This sleeping child you're holding,
Is the Great, I Am.

Written by Buddy Greene and Mark Lowry.
(© Rufus Music/Word Music.)

May God bless all of you on this Christmas Eve.

Tuesday, December 23, 2003

Christmas Tipping
Bob said the FedEx man hung around for a Christmas tip after delivering the dog food last week. Do people really tip the FedEx man? I suppose if he comes on a regular basis he does deserve a Christmas tip, but we weren't ready for him and he didn't get one.

After that experience, we talked about tipping and didn't come to any conclusions except to wonder about what other people do.

I enjoy tipping the people who give me personal service throughout the year. Sue who cuts my hair and Lynn who grooms the dogs both get a cash filled Christmas card. It's when I consider tipping the people I don't know that the questions start.

_THE PROBLEM:_ Translate this sentence from the Christmas tipping passage into Spanish: "I enjoy tipping the people who give me personal service throughout the year."

_INFORMATION:_
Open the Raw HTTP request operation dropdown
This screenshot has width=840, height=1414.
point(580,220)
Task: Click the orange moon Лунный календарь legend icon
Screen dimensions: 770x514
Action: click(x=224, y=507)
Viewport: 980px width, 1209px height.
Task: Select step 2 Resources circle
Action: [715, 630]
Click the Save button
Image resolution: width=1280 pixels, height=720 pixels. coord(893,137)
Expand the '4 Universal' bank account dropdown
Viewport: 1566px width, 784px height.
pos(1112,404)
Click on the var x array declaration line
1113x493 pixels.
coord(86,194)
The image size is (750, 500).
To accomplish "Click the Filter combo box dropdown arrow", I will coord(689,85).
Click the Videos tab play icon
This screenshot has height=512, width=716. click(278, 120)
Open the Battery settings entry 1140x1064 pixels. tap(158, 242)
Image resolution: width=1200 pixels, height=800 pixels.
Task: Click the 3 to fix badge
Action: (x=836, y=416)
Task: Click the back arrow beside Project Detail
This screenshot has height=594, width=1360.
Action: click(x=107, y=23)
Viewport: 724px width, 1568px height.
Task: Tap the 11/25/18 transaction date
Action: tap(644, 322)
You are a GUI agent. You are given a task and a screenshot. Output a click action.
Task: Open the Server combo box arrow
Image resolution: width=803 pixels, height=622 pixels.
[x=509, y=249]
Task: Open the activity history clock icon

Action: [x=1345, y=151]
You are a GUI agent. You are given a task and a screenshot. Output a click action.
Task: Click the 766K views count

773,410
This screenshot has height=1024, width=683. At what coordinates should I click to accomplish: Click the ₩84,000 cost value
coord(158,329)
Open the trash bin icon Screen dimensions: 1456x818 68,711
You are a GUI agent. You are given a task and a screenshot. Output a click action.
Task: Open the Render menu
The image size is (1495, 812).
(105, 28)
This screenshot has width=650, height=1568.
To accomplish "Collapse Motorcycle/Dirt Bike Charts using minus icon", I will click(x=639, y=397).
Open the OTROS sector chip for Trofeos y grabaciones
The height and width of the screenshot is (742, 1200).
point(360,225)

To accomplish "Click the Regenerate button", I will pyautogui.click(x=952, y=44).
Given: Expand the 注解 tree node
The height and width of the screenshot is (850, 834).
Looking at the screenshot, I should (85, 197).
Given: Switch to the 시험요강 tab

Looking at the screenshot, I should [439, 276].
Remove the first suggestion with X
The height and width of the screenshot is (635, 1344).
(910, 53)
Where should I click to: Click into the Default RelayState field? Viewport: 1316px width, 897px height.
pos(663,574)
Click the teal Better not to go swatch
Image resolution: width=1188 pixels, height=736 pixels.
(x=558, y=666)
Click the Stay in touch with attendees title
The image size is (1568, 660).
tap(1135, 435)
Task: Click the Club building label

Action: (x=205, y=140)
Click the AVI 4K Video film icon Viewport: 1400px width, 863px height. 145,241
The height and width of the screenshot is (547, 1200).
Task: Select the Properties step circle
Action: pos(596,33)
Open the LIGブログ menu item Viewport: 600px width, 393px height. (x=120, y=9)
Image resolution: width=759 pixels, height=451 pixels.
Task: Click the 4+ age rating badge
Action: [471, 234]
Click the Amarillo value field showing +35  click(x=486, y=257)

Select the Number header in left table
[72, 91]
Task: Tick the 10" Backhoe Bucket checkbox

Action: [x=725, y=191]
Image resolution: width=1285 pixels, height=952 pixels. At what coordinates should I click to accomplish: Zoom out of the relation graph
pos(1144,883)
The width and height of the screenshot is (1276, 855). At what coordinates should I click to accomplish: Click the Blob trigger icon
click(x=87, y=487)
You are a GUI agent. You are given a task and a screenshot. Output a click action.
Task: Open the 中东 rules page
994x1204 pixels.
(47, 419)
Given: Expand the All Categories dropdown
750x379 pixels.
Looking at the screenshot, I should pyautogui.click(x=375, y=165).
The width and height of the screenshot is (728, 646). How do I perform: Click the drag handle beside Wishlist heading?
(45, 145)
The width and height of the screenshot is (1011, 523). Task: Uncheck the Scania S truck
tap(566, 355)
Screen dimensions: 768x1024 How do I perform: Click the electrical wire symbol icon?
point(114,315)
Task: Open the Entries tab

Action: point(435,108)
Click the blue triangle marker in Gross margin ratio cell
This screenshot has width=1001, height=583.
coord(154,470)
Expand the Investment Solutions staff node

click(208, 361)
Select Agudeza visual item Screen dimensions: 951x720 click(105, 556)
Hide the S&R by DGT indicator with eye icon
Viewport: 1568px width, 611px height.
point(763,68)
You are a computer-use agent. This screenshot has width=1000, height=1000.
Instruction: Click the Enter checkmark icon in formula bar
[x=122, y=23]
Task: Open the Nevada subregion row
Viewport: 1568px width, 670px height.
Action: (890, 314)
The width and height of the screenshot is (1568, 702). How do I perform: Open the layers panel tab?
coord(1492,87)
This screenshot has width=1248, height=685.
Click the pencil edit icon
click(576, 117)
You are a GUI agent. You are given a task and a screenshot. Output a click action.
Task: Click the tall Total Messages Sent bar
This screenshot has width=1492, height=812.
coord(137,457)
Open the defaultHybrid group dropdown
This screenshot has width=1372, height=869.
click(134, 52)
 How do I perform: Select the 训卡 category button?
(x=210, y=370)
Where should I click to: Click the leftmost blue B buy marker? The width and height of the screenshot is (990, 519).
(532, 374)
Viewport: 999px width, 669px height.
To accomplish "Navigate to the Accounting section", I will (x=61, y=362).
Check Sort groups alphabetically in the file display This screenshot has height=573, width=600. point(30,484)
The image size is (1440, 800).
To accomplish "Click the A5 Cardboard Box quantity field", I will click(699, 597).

_RESPONSE:_ Disfruto dando propina a las personas que me prestan un servicio personal durante todo el año.